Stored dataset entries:
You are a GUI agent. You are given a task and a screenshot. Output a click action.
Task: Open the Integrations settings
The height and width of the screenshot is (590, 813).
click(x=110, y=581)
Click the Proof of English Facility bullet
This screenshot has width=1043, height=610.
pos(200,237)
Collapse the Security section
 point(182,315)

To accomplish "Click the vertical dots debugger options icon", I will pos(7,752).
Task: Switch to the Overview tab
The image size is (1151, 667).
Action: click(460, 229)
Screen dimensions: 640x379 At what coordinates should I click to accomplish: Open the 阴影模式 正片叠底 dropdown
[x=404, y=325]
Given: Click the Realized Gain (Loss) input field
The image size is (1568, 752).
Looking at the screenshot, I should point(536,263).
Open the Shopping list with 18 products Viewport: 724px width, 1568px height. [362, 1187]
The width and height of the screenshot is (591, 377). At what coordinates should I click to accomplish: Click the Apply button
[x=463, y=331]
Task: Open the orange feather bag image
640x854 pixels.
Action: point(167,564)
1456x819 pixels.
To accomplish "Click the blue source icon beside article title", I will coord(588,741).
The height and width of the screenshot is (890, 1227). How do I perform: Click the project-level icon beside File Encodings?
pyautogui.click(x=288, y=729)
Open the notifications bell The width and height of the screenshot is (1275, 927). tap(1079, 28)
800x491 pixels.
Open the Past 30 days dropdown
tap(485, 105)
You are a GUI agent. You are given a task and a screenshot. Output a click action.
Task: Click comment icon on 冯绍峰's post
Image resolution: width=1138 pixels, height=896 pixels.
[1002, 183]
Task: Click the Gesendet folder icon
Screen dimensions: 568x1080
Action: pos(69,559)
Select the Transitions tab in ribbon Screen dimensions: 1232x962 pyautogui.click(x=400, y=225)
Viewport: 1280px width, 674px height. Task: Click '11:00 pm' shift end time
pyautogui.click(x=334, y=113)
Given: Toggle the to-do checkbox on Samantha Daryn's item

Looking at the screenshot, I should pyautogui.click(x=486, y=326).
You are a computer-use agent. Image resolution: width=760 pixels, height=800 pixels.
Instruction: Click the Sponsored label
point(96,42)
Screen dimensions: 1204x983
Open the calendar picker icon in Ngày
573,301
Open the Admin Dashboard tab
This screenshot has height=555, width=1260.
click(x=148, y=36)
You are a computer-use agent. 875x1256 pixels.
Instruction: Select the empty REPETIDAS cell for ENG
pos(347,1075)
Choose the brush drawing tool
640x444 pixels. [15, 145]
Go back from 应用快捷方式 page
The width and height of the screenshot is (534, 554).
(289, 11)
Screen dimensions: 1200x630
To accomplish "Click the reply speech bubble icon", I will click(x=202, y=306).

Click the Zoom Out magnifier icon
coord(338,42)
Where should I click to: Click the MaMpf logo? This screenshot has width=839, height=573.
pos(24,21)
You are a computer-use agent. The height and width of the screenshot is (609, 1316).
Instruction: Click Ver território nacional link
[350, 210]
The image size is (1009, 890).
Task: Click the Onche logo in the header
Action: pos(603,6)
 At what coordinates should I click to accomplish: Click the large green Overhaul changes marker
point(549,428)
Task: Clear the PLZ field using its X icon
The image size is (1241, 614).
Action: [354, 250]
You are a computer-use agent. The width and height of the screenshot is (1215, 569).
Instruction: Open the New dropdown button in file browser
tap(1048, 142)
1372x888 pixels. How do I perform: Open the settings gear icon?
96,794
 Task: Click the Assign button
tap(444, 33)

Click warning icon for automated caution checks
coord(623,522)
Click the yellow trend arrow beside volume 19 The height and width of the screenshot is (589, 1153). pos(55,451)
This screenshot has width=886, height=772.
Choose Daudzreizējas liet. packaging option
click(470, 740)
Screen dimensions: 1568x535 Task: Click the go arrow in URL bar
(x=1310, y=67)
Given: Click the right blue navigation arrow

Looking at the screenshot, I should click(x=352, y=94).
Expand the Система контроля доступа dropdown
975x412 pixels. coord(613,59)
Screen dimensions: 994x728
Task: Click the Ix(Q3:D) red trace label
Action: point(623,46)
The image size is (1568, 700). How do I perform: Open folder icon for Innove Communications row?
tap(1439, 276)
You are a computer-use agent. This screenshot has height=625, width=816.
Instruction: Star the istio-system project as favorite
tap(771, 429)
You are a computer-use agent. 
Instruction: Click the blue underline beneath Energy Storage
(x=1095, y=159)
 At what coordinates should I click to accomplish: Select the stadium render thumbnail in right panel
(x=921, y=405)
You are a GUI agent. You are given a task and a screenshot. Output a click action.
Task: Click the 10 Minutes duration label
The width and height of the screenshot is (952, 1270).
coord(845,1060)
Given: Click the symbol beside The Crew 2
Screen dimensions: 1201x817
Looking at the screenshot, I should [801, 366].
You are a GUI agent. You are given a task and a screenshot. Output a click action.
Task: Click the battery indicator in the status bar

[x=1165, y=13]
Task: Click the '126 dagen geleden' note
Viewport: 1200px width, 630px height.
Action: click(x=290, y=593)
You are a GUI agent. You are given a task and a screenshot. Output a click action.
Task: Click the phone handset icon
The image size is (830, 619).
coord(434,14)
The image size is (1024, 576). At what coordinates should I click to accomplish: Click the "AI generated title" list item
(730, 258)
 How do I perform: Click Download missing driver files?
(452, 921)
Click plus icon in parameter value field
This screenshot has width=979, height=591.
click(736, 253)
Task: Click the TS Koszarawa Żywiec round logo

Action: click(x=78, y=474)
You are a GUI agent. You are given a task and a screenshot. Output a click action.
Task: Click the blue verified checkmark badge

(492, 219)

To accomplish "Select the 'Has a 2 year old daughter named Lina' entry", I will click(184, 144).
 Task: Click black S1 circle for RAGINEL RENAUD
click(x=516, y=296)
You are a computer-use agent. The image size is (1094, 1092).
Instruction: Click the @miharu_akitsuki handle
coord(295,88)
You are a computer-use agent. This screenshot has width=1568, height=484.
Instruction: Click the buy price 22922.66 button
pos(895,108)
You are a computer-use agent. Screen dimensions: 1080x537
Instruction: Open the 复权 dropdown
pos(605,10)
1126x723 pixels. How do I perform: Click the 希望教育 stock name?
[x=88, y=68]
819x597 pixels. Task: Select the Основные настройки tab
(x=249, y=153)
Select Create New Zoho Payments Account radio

OBJECTIVE: Copy out again, word for word, the records starting at the line that contains "You are a computer-use agent. 875x1256" and ending at the line that contains "point(549,428)", including both of those lines.

THE RESPONSE:
You are a computer-use agent. 875x1256 pixels.
Instruction: Select the empty REPETIDAS cell for ENG
pos(347,1075)
Choose the brush drawing tool
640x444 pixels. [15, 145]
Go back from 应用快捷方式 page
The width and height of the screenshot is (534, 554).
(289, 11)
Screen dimensions: 1200x630
To accomplish "Click the reply speech bubble icon", I will click(x=202, y=306).

Click the Zoom Out magnifier icon
coord(338,42)
Where should I click to: Click the MaMpf logo? This screenshot has width=839, height=573.
pos(24,21)
You are a computer-use agent. The height and width of the screenshot is (609, 1316).
Instruction: Click Ver território nacional link
[350, 210]
The image size is (1009, 890).
Task: Click the Onche logo in the header
Action: pos(603,6)
 At what coordinates should I click to accomplish: Click the large green Overhaul changes marker
point(549,428)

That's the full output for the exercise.